- [Task description]:
The records should be repeated word for word, pictures excluded.

- [Input for this task]:
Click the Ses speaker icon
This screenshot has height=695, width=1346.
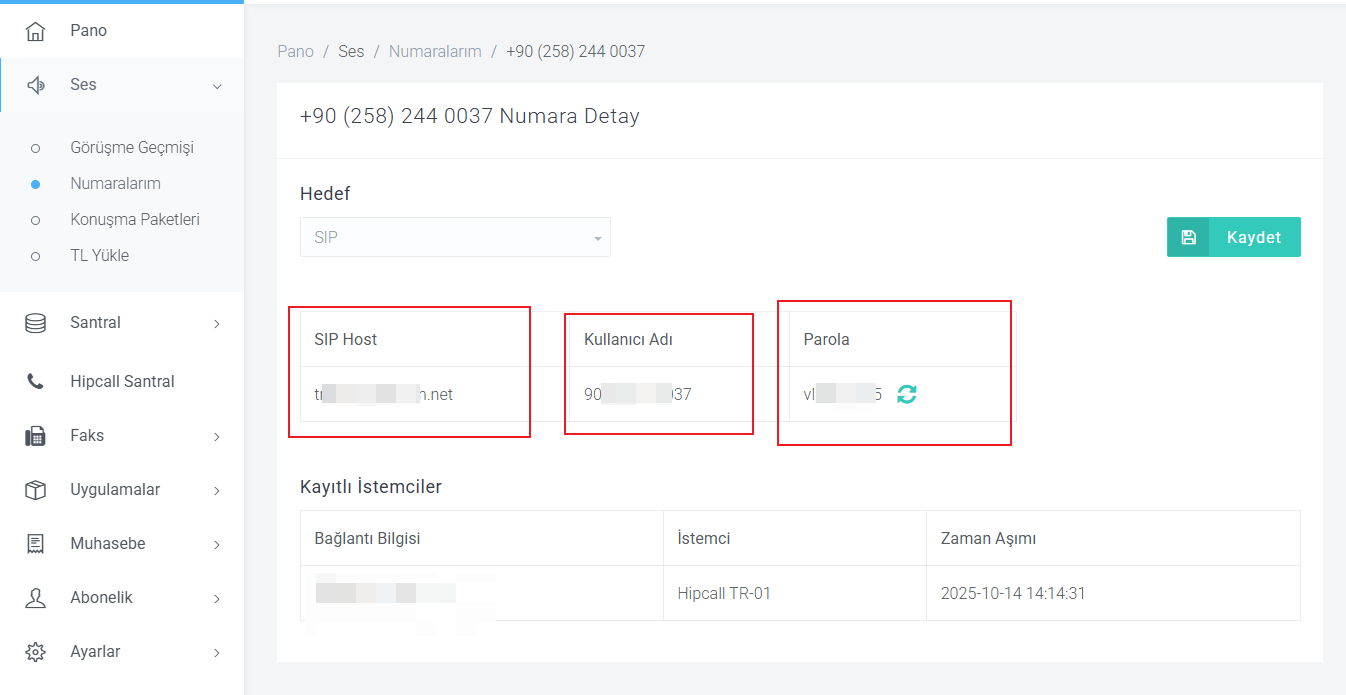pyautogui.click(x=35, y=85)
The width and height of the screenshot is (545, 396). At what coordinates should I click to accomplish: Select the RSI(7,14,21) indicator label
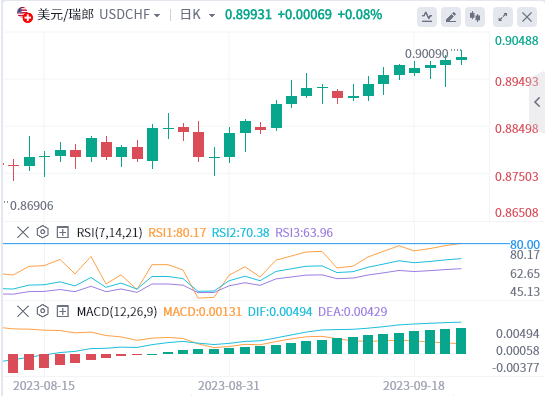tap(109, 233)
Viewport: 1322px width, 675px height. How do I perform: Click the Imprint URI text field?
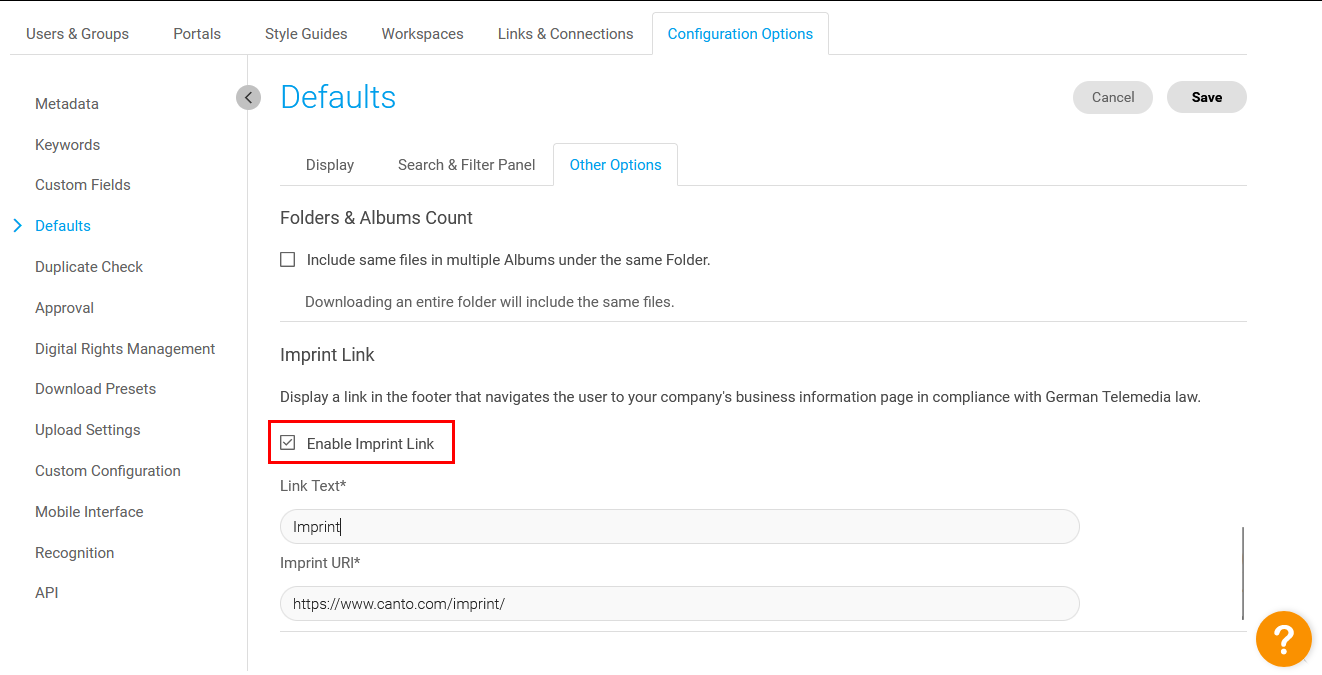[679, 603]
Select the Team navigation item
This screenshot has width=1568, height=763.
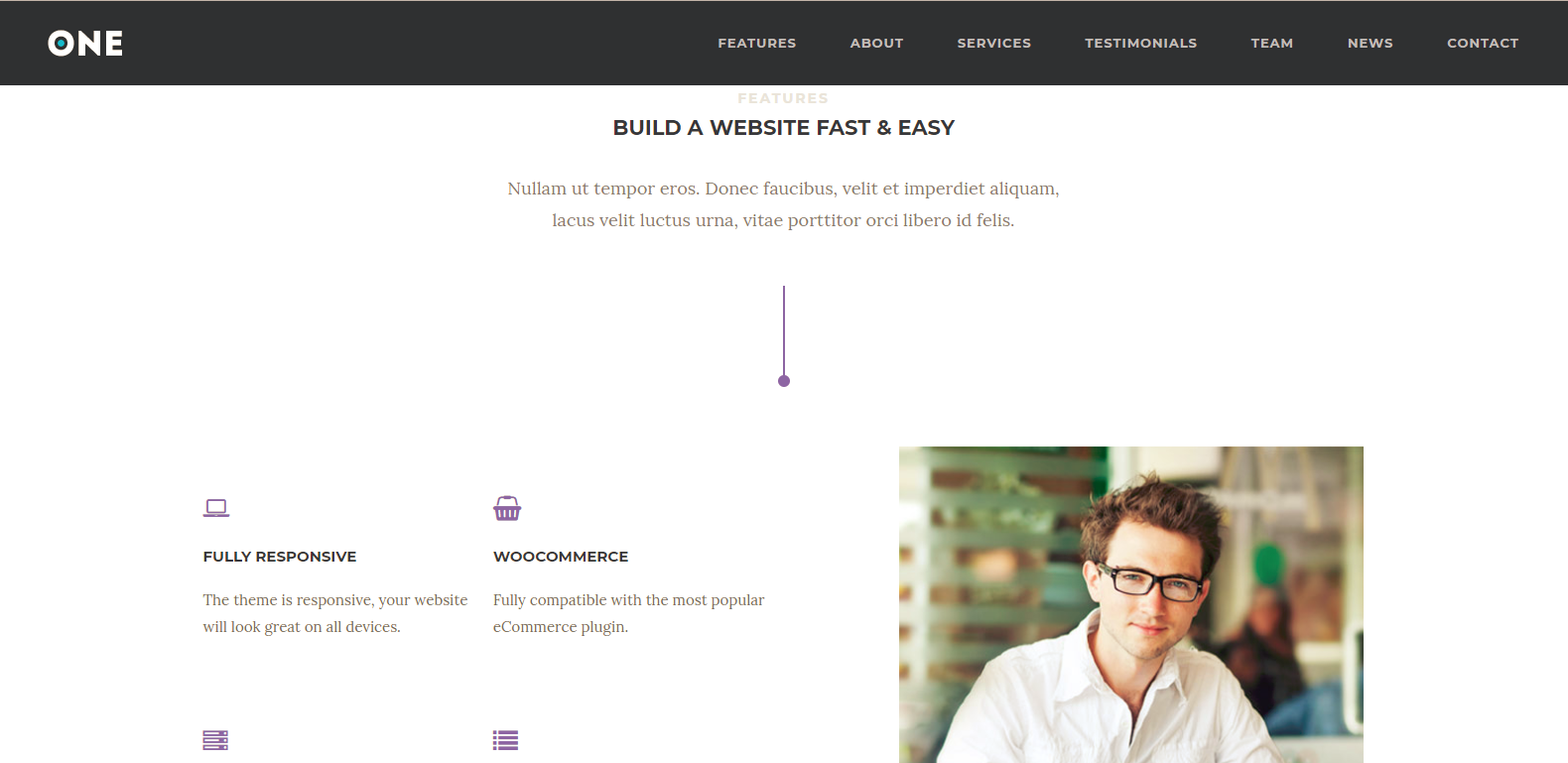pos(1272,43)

- [Reply]:
Click the Ses speaker icon
This screenshot has height=695, width=1346.
pyautogui.click(x=35, y=85)
The width and height of the screenshot is (545, 396). At what coordinates should I click to accomplish: Select the RSI(7,14,21) indicator label
tap(109, 233)
Viewport: 1322px width, 675px height. How do I perform: Click the Imprint URI text field?
[679, 603]
Select the Team navigation item
This screenshot has width=1568, height=763.
pos(1272,43)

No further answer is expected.